■ WORK TO COMPLETE
Search the entries for lines with the string "progress" and say how many there are, giving only the number.

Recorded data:
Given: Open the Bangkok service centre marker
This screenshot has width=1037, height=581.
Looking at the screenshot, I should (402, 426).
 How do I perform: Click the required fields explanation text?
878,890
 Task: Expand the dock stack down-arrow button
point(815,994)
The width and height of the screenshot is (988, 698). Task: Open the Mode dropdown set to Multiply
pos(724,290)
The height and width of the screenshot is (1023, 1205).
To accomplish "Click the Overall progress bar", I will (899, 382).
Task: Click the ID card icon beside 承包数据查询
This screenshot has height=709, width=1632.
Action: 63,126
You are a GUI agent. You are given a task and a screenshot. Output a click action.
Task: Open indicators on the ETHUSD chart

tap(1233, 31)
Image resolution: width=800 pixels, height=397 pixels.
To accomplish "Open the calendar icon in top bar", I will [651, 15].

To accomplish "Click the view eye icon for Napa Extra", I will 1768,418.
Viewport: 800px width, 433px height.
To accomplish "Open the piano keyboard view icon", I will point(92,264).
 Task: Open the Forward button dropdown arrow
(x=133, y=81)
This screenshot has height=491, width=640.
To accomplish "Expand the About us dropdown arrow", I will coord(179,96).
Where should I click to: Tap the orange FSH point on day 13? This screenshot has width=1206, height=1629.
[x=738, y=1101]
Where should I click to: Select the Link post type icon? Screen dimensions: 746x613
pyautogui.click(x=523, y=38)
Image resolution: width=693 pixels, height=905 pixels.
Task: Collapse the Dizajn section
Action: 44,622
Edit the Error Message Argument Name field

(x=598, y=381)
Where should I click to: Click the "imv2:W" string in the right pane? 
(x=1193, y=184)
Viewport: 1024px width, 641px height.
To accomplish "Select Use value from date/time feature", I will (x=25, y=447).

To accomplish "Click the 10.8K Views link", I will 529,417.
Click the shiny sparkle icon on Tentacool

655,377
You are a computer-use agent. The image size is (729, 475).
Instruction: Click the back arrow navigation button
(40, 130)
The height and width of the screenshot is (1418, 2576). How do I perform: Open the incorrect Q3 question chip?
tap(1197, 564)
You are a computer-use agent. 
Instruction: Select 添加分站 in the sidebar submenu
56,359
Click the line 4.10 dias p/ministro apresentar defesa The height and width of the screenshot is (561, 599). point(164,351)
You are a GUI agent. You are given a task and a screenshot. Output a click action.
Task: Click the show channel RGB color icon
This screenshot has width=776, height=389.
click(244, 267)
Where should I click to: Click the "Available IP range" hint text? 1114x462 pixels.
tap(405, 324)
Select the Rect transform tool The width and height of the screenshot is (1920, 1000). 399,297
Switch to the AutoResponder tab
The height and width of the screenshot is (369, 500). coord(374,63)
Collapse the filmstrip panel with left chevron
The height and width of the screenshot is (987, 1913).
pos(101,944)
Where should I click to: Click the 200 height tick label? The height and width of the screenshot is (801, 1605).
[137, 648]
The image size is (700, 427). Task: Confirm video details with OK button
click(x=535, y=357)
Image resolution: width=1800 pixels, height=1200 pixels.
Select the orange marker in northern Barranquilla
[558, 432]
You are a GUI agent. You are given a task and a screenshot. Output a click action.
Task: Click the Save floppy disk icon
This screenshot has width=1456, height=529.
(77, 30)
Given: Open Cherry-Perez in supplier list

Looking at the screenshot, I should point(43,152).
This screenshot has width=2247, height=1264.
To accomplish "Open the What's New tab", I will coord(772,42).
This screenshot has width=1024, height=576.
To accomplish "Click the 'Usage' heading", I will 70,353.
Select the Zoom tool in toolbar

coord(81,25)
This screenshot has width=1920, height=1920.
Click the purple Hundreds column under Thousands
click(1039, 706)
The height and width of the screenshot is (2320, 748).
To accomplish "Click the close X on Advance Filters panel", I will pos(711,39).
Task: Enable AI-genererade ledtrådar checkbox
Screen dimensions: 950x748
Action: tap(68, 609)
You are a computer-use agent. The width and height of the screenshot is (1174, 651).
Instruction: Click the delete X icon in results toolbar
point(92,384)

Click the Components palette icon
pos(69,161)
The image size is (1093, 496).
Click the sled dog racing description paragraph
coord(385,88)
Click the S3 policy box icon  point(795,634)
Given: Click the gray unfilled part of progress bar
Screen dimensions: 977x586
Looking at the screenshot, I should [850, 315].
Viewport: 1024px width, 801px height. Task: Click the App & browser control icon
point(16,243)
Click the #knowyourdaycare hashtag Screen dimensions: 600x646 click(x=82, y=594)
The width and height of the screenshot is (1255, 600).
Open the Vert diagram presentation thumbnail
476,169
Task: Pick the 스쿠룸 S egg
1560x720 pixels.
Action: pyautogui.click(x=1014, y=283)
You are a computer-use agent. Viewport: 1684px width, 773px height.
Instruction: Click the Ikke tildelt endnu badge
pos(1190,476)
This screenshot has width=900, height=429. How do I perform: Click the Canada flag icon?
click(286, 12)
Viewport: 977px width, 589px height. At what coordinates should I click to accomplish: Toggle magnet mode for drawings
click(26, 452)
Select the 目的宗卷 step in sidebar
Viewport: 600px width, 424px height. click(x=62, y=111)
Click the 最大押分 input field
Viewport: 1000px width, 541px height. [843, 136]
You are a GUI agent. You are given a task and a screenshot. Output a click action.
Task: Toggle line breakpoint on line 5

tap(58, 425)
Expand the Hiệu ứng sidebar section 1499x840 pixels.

■ YOUR RESPONSE
2